** Opening STUDY MATERIAL block **
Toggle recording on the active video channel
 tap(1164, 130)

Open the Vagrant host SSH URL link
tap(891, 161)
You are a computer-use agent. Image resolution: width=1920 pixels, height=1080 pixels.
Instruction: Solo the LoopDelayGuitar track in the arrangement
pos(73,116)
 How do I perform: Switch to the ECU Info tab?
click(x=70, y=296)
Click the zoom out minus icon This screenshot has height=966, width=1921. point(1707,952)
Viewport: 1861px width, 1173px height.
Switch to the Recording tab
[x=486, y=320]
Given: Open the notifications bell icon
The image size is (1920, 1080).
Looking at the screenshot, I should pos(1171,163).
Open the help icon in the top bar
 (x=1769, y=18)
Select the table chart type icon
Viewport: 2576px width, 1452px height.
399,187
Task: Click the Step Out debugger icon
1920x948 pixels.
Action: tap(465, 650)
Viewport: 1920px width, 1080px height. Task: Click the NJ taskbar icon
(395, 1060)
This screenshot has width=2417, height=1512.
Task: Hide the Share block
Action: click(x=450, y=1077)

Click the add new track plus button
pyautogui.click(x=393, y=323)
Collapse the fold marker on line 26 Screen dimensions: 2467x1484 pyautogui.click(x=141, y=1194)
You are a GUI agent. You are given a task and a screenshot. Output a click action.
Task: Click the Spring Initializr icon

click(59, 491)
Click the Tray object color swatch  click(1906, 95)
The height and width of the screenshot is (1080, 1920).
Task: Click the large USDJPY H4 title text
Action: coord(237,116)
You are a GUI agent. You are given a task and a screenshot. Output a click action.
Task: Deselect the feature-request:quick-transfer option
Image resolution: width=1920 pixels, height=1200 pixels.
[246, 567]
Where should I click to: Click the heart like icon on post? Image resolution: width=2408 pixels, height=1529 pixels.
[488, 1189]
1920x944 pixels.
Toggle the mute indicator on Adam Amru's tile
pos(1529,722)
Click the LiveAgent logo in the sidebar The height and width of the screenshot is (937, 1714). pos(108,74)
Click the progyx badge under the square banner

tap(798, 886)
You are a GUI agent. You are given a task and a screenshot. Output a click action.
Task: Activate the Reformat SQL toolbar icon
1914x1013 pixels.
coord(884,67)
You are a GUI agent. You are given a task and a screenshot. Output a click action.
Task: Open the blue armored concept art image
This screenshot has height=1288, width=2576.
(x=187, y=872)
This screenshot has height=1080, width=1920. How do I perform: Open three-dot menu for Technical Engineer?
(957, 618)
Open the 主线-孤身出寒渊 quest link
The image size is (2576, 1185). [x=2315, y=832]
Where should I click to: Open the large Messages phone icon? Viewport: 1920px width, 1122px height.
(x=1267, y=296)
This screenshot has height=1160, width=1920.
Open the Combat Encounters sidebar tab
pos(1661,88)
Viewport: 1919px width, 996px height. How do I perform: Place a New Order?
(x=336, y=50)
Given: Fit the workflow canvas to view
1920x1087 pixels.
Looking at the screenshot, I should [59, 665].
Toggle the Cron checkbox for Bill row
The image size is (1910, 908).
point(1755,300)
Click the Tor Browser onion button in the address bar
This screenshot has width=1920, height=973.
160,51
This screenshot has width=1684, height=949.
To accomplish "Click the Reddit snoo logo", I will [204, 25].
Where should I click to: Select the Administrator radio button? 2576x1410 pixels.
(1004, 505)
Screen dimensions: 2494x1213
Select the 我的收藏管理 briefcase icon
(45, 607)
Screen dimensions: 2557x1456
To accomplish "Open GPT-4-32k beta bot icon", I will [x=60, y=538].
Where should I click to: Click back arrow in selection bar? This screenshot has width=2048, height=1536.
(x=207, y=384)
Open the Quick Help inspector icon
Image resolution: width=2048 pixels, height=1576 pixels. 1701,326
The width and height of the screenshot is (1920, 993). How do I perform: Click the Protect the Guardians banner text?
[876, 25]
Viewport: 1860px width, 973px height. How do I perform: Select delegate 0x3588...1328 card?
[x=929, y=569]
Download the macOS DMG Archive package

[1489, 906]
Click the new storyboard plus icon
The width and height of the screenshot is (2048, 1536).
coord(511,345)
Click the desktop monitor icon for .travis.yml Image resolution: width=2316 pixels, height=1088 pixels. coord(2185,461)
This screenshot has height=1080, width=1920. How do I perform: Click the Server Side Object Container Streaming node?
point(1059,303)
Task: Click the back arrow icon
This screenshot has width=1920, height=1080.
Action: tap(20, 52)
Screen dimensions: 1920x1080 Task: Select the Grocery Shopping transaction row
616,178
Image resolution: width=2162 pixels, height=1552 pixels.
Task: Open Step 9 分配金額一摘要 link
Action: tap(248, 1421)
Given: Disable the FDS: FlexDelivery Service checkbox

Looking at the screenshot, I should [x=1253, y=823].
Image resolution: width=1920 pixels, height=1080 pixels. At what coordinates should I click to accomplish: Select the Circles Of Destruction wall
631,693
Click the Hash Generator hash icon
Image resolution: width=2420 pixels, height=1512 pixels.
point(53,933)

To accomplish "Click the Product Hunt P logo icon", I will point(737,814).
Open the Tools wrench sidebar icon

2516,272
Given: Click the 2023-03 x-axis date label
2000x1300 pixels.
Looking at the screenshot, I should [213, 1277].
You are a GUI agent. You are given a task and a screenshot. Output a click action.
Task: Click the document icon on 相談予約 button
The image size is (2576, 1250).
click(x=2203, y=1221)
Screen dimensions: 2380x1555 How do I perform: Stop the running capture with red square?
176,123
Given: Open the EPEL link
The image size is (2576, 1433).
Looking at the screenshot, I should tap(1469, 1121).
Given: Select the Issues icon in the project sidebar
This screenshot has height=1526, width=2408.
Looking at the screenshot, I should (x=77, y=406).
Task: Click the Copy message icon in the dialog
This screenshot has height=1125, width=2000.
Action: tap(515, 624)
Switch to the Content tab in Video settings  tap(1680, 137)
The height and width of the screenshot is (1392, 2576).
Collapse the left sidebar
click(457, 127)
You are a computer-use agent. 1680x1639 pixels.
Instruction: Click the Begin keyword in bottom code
** Closing STUDY MATERIAL block **
» **TASK STATEMENT**:
Set down each entry from above once more, exactly as written.

» **ANSWER BELOW**:
Toggle recording on the active video channel
 tap(1164, 130)

Open the Vagrant host SSH URL link
tap(891, 161)
You are a computer-use agent. Image resolution: width=1920 pixels, height=1080 pixels.
Instruction: Solo the LoopDelayGuitar track in the arrangement
pos(73,116)
 How do I perform: Switch to the ECU Info tab?
click(x=70, y=296)
Click the zoom out minus icon This screenshot has height=966, width=1921. point(1707,952)
Viewport: 1861px width, 1173px height.
Switch to the Recording tab
[x=486, y=320]
Given: Open the notifications bell icon
The image size is (1920, 1080).
Looking at the screenshot, I should pos(1171,163).
Open the help icon in the top bar
 (x=1769, y=18)
Select the table chart type icon
Viewport: 2576px width, 1452px height.
399,187
Task: Click the Step Out debugger icon
1920x948 pixels.
Action: tap(465, 650)
Viewport: 1920px width, 1080px height. Task: Click the NJ taskbar icon
(395, 1060)
This screenshot has width=2417, height=1512.
Task: Hide the Share block
Action: click(x=450, y=1077)

Click the add new track plus button
pyautogui.click(x=393, y=323)
Collapse the fold marker on line 26 Screen dimensions: 2467x1484 pyautogui.click(x=141, y=1194)
You are a GUI agent. You are given a task and a screenshot. Output a click action.
Task: Click the Spring Initializr icon

click(59, 491)
Click the Tray object color swatch  click(1906, 95)
The height and width of the screenshot is (1080, 1920).
Task: Click the large USDJPY H4 title text
Action: coord(237,116)
You are a GUI agent. You are given a task and a screenshot. Output a click action.
Task: Deselect the feature-request:quick-transfer option
Image resolution: width=1920 pixels, height=1200 pixels.
[246, 567]
Where should I click to: Click the heart like icon on post? Image resolution: width=2408 pixels, height=1529 pixels.
[488, 1189]
1920x944 pixels.
Toggle the mute indicator on Adam Amru's tile
pos(1529,722)
Click the LiveAgent logo in the sidebar The height and width of the screenshot is (937, 1714). pos(108,74)
Click the progyx badge under the square banner

tap(798, 886)
You are a GUI agent. You are given a task and a screenshot. Output a click action.
Task: Activate the Reformat SQL toolbar icon
1914x1013 pixels.
coord(884,67)
You are a GUI agent. You are given a task and a screenshot. Output a click action.
Task: Open the blue armored concept art image
This screenshot has height=1288, width=2576.
(x=187, y=872)
This screenshot has height=1080, width=1920. How do I perform: Open three-dot menu for Technical Engineer?
(957, 618)
Open the 主线-孤身出寒渊 quest link
The image size is (2576, 1185). [x=2315, y=832]
Where should I click to: Open the large Messages phone icon? Viewport: 1920px width, 1122px height.
(x=1267, y=296)
This screenshot has height=1160, width=1920.
Open the Combat Encounters sidebar tab
pos(1661,88)
Viewport: 1919px width, 996px height. How do I perform: Place a New Order?
(x=336, y=50)
Given: Fit the workflow canvas to view
1920x1087 pixels.
Looking at the screenshot, I should [59, 665].
Toggle the Cron checkbox for Bill row
The image size is (1910, 908).
point(1755,300)
Click the Tor Browser onion button in the address bar
This screenshot has width=1920, height=973.
160,51
This screenshot has width=1684, height=949.
To accomplish "Click the Reddit snoo logo", I will [204, 25].
Where should I click to: Select the Administrator radio button? 2576x1410 pixels.
(1004, 505)
Screen dimensions: 2494x1213
Select the 我的收藏管理 briefcase icon
(45, 607)
Screen dimensions: 2557x1456
To accomplish "Open GPT-4-32k beta bot icon", I will [x=60, y=538].
Where should I click to: Click back arrow in selection bar? This screenshot has width=2048, height=1536.
(x=207, y=384)
Open the Quick Help inspector icon
Image resolution: width=2048 pixels, height=1576 pixels. 1701,326
The width and height of the screenshot is (1920, 993). How do I perform: Click the Protect the Guardians banner text?
[876, 25]
Viewport: 1860px width, 973px height. How do I perform: Select delegate 0x3588...1328 card?
[x=929, y=569]
Download the macOS DMG Archive package

[1489, 906]
Click the new storyboard plus icon
The width and height of the screenshot is (2048, 1536).
coord(511,345)
Click the desktop monitor icon for .travis.yml Image resolution: width=2316 pixels, height=1088 pixels. coord(2185,461)
This screenshot has height=1080, width=1920. How do I perform: Click the Server Side Object Container Streaming node?
point(1059,303)
Task: Click the back arrow icon
This screenshot has width=1920, height=1080.
Action: tap(20, 52)
Screen dimensions: 1920x1080 Task: Select the Grocery Shopping transaction row
616,178
Image resolution: width=2162 pixels, height=1552 pixels.
Task: Open Step 9 分配金額一摘要 link
Action: tap(248, 1421)
Given: Disable the FDS: FlexDelivery Service checkbox

Looking at the screenshot, I should [x=1253, y=823].
Image resolution: width=1920 pixels, height=1080 pixels. At what coordinates should I click to accomplish: Select the Circles Of Destruction wall
631,693
Click the Hash Generator hash icon
Image resolution: width=2420 pixels, height=1512 pixels.
point(53,933)

To accomplish "Click the Product Hunt P logo icon", I will point(737,814).
Open the Tools wrench sidebar icon

2516,272
Given: Click the 2023-03 x-axis date label
2000x1300 pixels.
Looking at the screenshot, I should [213, 1277].
You are a GUI agent. You are given a task and a screenshot. Output a click action.
Task: Click the document icon on 相談予約 button
The image size is (2576, 1250).
click(x=2203, y=1221)
Screen dimensions: 2380x1555 How do I perform: Stop the running capture with red square?
176,123
Given: Open the EPEL link
The image size is (2576, 1433).
Looking at the screenshot, I should tap(1469, 1121).
Given: Select the Issues icon in the project sidebar
This screenshot has height=1526, width=2408.
Looking at the screenshot, I should (x=77, y=406).
Task: Click the Copy message icon in the dialog
This screenshot has height=1125, width=2000.
Action: tap(515, 624)
Switch to the Content tab in Video settings  tap(1680, 137)
The height and width of the screenshot is (1392, 2576).
Collapse the left sidebar
click(457, 127)
You are a computer-use agent. 1680x1639 pixels.
Instruction: Click the Begin keyword in bottom code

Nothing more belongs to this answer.